____ Text
Graphene nanoribbons are narrow sheets of carbon atoms only one layer thick. Their width, and the angles at which the edges are cut, produce a variety of electronic states, which have been studied with precision for the first time using scanning tunneling microscopy and scanning tunneling spectroscopy. Image: Lawrence Berkeley National Laboratory |
As far back as the 1990s, long before anyone had actually isolated grapheme,
theorists were predicting extraordinary properties at the edges of graphene
nanoribbons. Now physicists at the U.S. Department of Energy’s Lawrence
Berkeley National Laboratory (Berkeley Lab), and their colleagues at the Univ. of California
at Berkeley, Stanford Univ.,
and other institutions, have made the first precise measurements of the “edge
states” of well-ordered nanoribbons.
A graphene nanoribbon is a strip of graphene that may be only a few
nanometers wide. Theorists have envisioned that nanoribbons, depending on their
width and the angle at which they are cut, would have unique electronic,
magnetic, and optical features, including band gaps like those in
semiconductors, which sheet graphene doesn’t have.
“Until now no one has been able to test theoretical predictions regarding
nanoribbon edge-states, because no one could figure out how to see the
atomic-scale structure at the edge of a well-ordered graphene nanoribbon and
how, at the same time, to measure its electronic properties within nanometers
of the edge,” says Michael Crommie of Berkeley Lab’s Materials Sciences
Division (MSD) and UC Berkeley’s Physics Division, who led the research. “We
were able to achieve this by studying specially made nanoribbons with a
scanning tunneling microscope.”
The team’s research not only confirms theoretical predictions but opens the
prospect of building quick-acting, energy-efficient nanoscale devices from
graphene-nanoribbon switches, spin-valves, and detectors, based on either
electron charge or electron spin. Farther down the road, graphene nanoribbon
edge states open the possibility of devices with tunable giant
magnetoresistance and other magnetic and optical effects.
Crommie and his colleagues have published their research in Nature Physics.
________
____ Source data
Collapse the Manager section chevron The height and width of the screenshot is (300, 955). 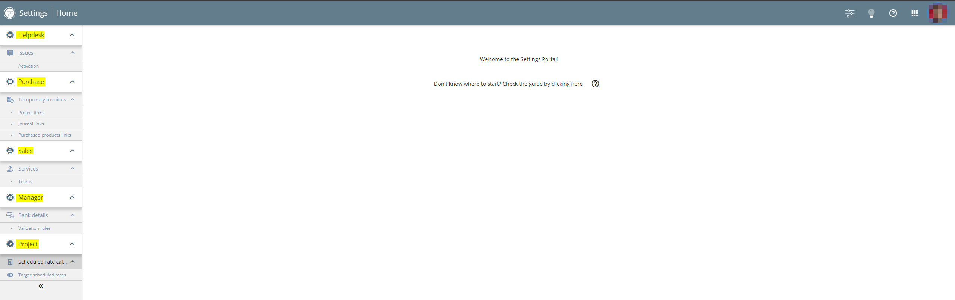[x=72, y=197]
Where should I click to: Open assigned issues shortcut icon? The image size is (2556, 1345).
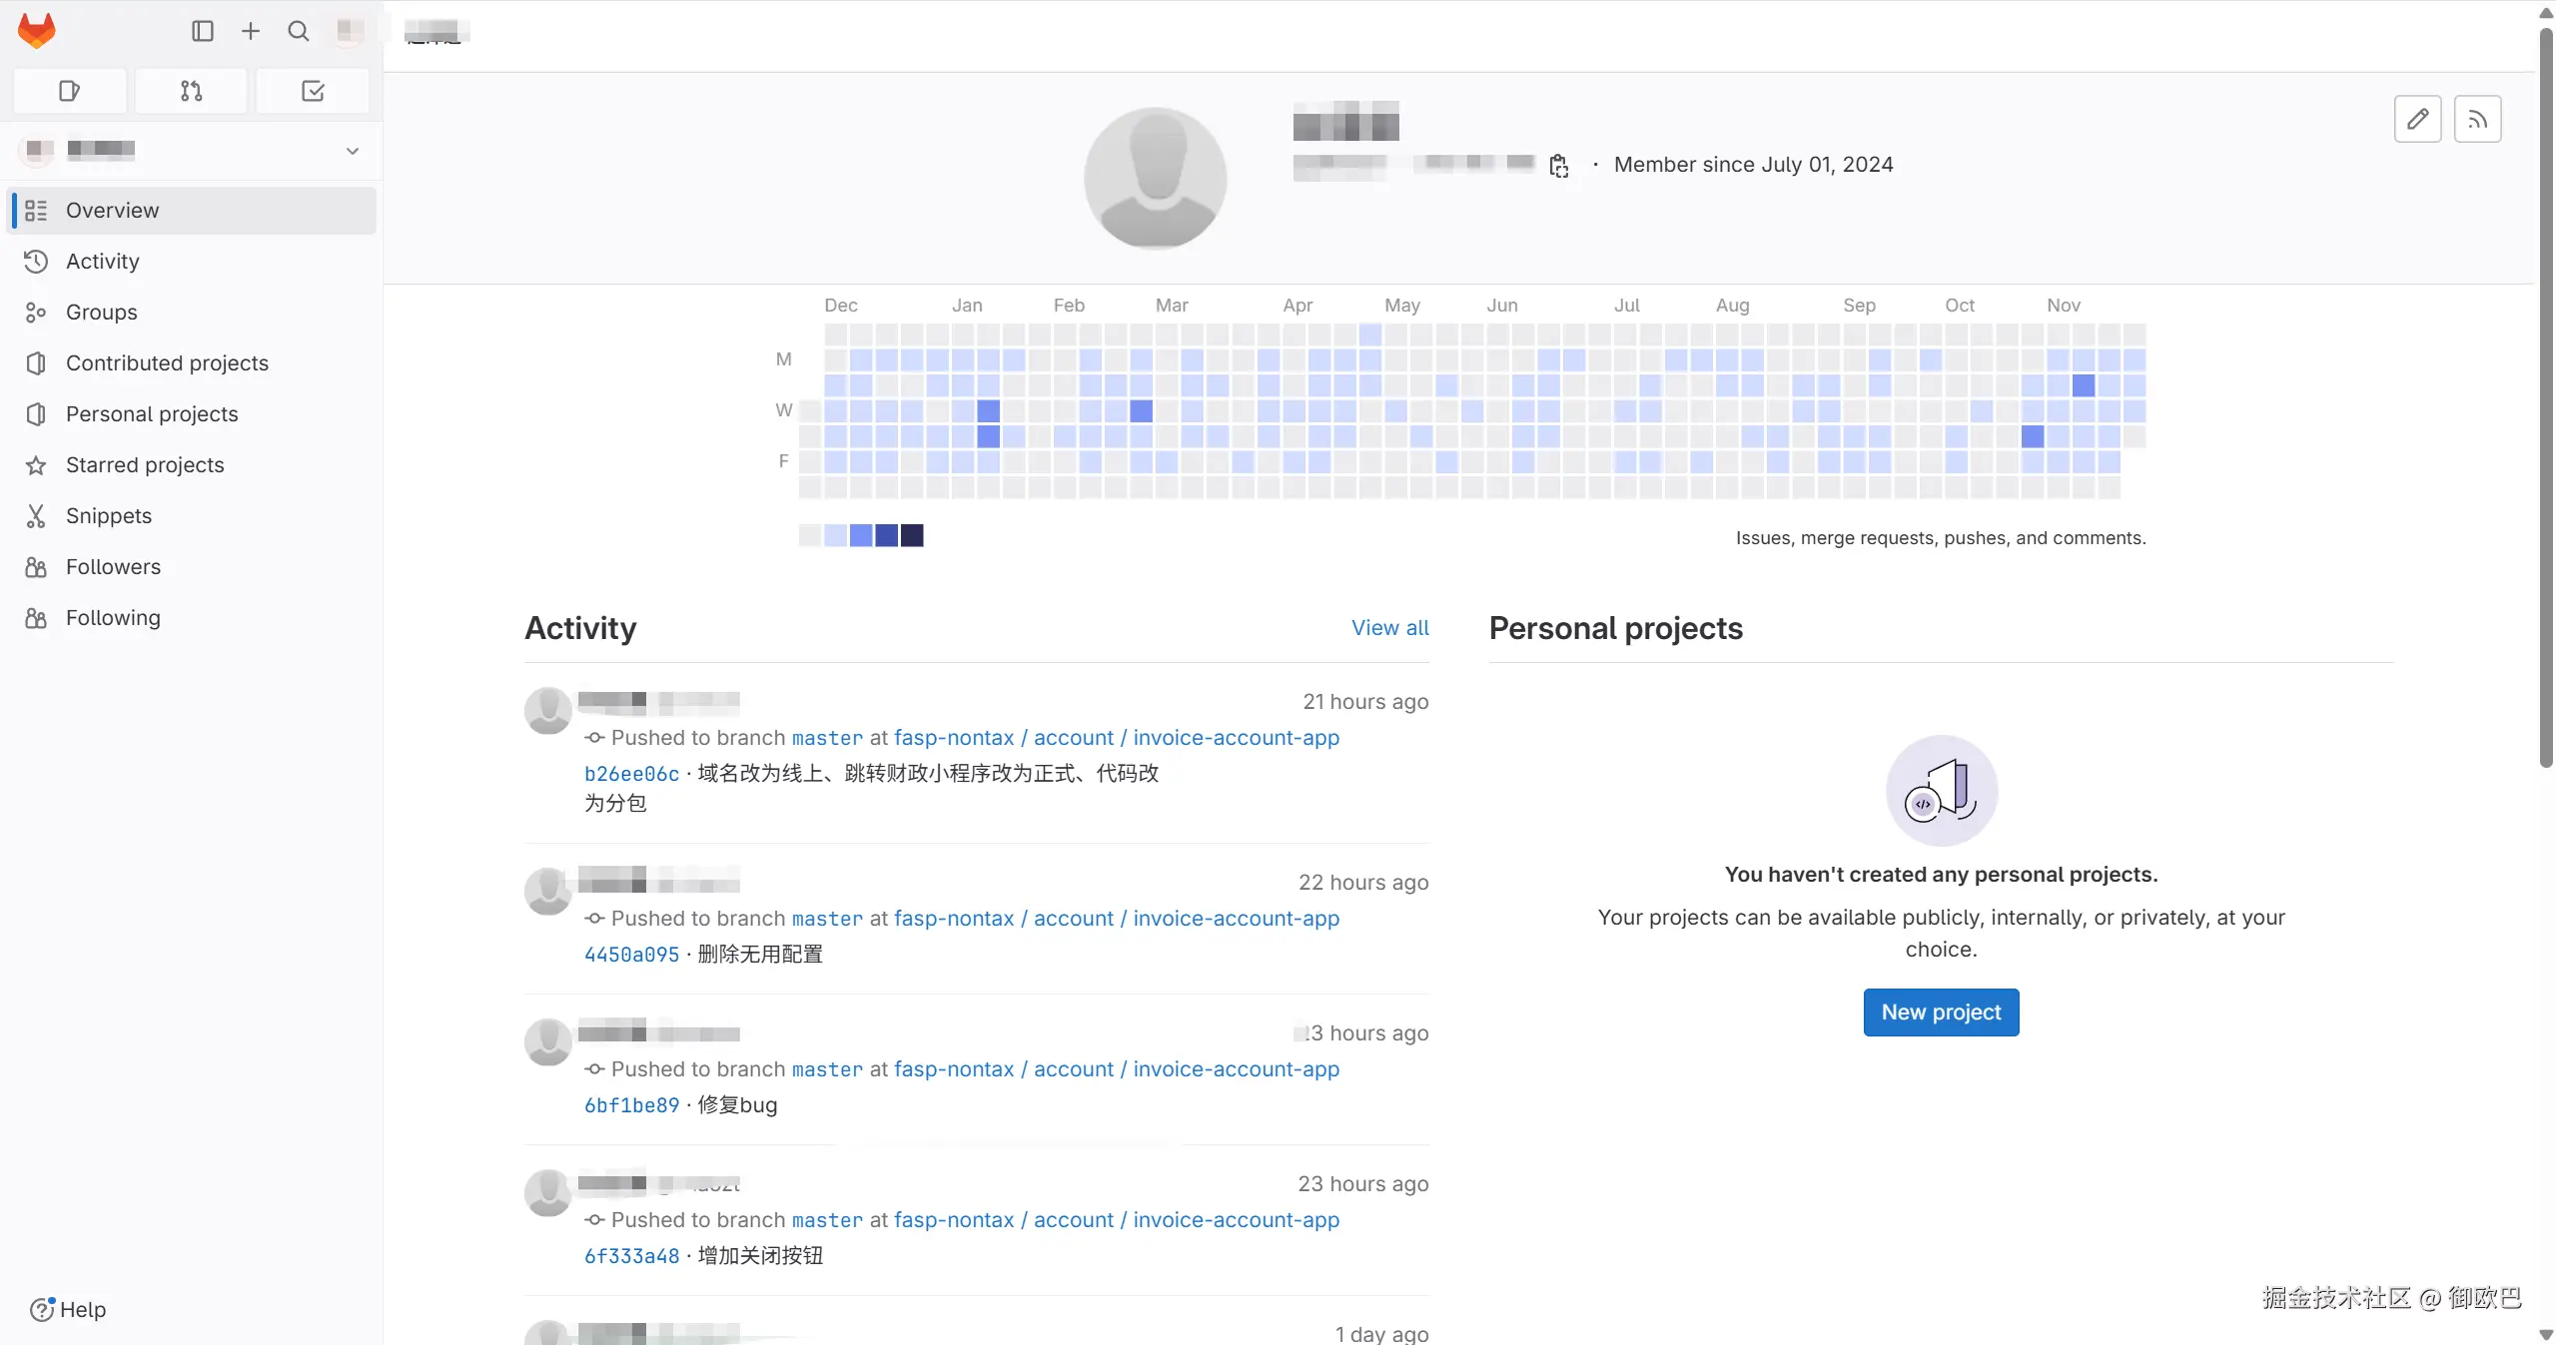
________
Work to complete:
1) In one to three sentences, explain why theoretical predictions about nanoribbon edge states had gone untested until this work, according to the graphene nanoribbon article.
2) Reproduce the graphene nanoribbon article from "A graphene nanoribbon" to "graphene doesn’t have.".

In response:
1) No one had worked out how to see the atomic-scale structure at the edge of a well-ordered graphene nanoribbon while also measuring its electronic properties within nanometers of that edge. The researchers achieved both by studying specially made nanoribbons with a scanning tunneling microscope.

2)
A graphene nanoribbon is a strip of graphene that may be only a few
nanometers wide. Theorists have envisioned that nanoribbons, depending on their
width and the angle at which they are cut, would have unique electronic,
magnetic, and optical features, including band gaps like those in
semiconductors, which sheet graphene doesn’t have.